- Extrait du texte:
-*-
Ahmed Bedjaoui. Universitaire, producteur, critique de cinéma, auteur
Publié dans El Watan le 11 - 12 - 2014

«Il est plus difficile et plus important aujourd'hui de se dégager des mots qui sonnent faux, des idées creuses et des organisations étouffantes que de composer de nouveaux hymnes.» Alain Touraine
De sa naissance en 1943 à Sebdou près de Tlemcen, de son enfance tourmentée, Ahmed garde des moments phares gravés dans sa mémoire. L'école primaire à Sebdou et le collège à Tlemcen. «La rentrée d'octobre 1954 a été vécue normalement. On était insouciants, parfois rêveurs, à quelques encablures seulement de la grande déflagration de Novembre. On entendait parler de la lutte à travers ce que disaient nos parents. Mon père Abdelkrim, militant depuis l'Etoile Nord-Africaine, passait son temps entre les tribunaux et les prisons où il a croupi durant la guerre. Il était connu dans la région. Il tenait un magasin où il vendait un peu de tout. J'ai le souvenir qu'il m'emmenait, très jeune, dans sa vieille camionnette Citroën à la campagne où il signait des choses avec des responsables des tribus des Ouled N'har et les Haniane. Il alimentait les maquis. C'est après que j'ai décrypté.»
Abdelkrim, homme à forte personnalité, était titulaire du brevet et friand des auteurs classiques français. Il a toujours refusé d'exercer dans l'administration coloniale, préférant travailler dans des domaines moins valorisants. Il avait adopté deux enfants, partie intégrante de la famille. Le plus âgé est venu un jour l'informer de la chute de Dien Bien Phu. La réplique de Abdelkrim, au-delà de la joie provoquée, était cinglante : «Si Dien Bien Phu est tombé, nous aussi on peut faire plier l'ennemi.» Ces mots étaient perçus comme un électrochoc par Ahmed. «C'étaient les premiers mots de conscience d'un petit garçon», se souvient-il. Un mois après, la guerre éclate et une année et des mois plus tard les premiers militants lycéens composés en réseaux de fidayine étaient sur la brèche. «Et lorsqu'on a ramené les cadavres criblés de balles de deux de nos camarades étalés dans la cour, cela a créé un séisme chez nous, qui a nourri un sentiment de haine et le désir de vengeance.»
L'assassinat du Dr Benzerdjeb par la soldatesque française avait jeté l'émoi parmi la population : «Notre prof d'histoire nous avait dit d'assumer notre devoir en assistant à l'inhumation et en protestant contre la répression. C'était Sid Ahmed Inal. Je l'admirais, il refusait l'ordre colonial et le faisait savoir. C'était un homme libre. On a manifesté, et ça a dégénéré. J'avais 12 ans et demi. Le lendemain de la cérémonie funéraire, Inal avait pris le maquis au même titre que mon père et mon frère Mohamed.» Inal, un révolutionnaire convaincu s'est illustré comme un leader, avec Abdelkader Guerroudj qui activait dans la région.
-*-
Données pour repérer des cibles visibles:
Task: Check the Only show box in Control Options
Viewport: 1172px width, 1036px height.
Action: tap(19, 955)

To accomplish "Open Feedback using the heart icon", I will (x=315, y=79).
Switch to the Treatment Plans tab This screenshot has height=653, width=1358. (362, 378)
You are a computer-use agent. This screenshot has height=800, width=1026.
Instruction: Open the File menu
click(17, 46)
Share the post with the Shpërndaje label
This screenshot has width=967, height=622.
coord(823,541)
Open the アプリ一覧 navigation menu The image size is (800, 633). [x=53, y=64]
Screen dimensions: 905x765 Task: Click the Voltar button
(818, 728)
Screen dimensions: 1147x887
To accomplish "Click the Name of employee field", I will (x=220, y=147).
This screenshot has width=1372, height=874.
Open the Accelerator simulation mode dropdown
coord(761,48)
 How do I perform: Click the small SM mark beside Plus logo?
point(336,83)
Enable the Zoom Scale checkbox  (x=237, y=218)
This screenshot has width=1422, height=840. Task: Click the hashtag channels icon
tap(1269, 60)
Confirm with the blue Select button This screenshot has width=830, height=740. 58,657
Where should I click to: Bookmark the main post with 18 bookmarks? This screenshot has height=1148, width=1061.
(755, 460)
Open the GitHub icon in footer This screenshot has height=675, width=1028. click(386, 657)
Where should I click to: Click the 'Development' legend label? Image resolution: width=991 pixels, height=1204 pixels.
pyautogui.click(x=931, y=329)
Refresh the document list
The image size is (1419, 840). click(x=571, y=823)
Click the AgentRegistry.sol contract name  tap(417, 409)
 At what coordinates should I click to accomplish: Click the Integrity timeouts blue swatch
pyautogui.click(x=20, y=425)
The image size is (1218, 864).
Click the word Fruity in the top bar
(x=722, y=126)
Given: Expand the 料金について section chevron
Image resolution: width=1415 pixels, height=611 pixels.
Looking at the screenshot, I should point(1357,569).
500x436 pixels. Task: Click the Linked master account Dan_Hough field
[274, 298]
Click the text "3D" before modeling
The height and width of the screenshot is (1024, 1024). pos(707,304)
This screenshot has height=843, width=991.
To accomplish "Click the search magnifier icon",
-*-
- Consigne 1: D'après le portrait d'Ahmed Bedjaoui, pourquoi les élèves sont-ils allés à l'enterrement du Dr Benzerdjeb ?
- Consigne 2: Poursuivez le portrait d'Ahmed Bedjaoui à la suite de sa dernière phrase.

- Résultat attendu 1: Ils y sont allés parce que leur professeur d'histoire, Sid Ahmed Inal, leur avait dit que c'était leur devoir. Ils devaient assister à l'inhumation et protester contre la répression.

- Résultat attendu 2:
Le souvenir du Dr Benzerdjeb
A 15 ans, tout en poursuivant ses études Ahmed devient à son corps défendant le responsable de la famille. A cet âge où le rêve est permis, Ahmed ne s'en prive pas en s'immergeant totalement dans le septième art. Le premier contact avec les salles obscures ? «Très jeune, mon oncle Mohamed Cherif, un des animateurs de Dar El Hadith de Cheikh El Ibrahimi à Tlemcen, occupait la fonction de projectionniste du village. Il lui arrivait même de projeter des films à domicile, ce qui ne nous déplaisait pas, bien au contraire.
Des films américains, et surtout égyptiens que ma grand-mère prisait particulièrement. A 8 ans, j'ai vu mon premier film américain, La vie est à lui, incarné par Humphrey Bogart. Je ne comprenais pas très bien, mais l'image me fascinait. J'étais amoureux des mécanismes du cinéma. Ça a continué ainsi ; je me suis fabriqué, sans le vouloir, une culture cinématographique. On habitait dans une aile de la grande maison de Mohamed Dib que sa sœur nous louait. Au collège de Slan, on avait un prof, M. Millecam, personnage atypique, grand cinéphile, copain du poète Cocteau. Il m'a dit : ‘‘Tu devrais venir avec moi à la Fédération nord-africaine de ciné-club» ; j'étais heureux, mais hésitant parce qu'il n'y avait que des élites, des notables. J'ai quand même franchi le pas et mon prof m'a parrainé comme membre à 15 ans !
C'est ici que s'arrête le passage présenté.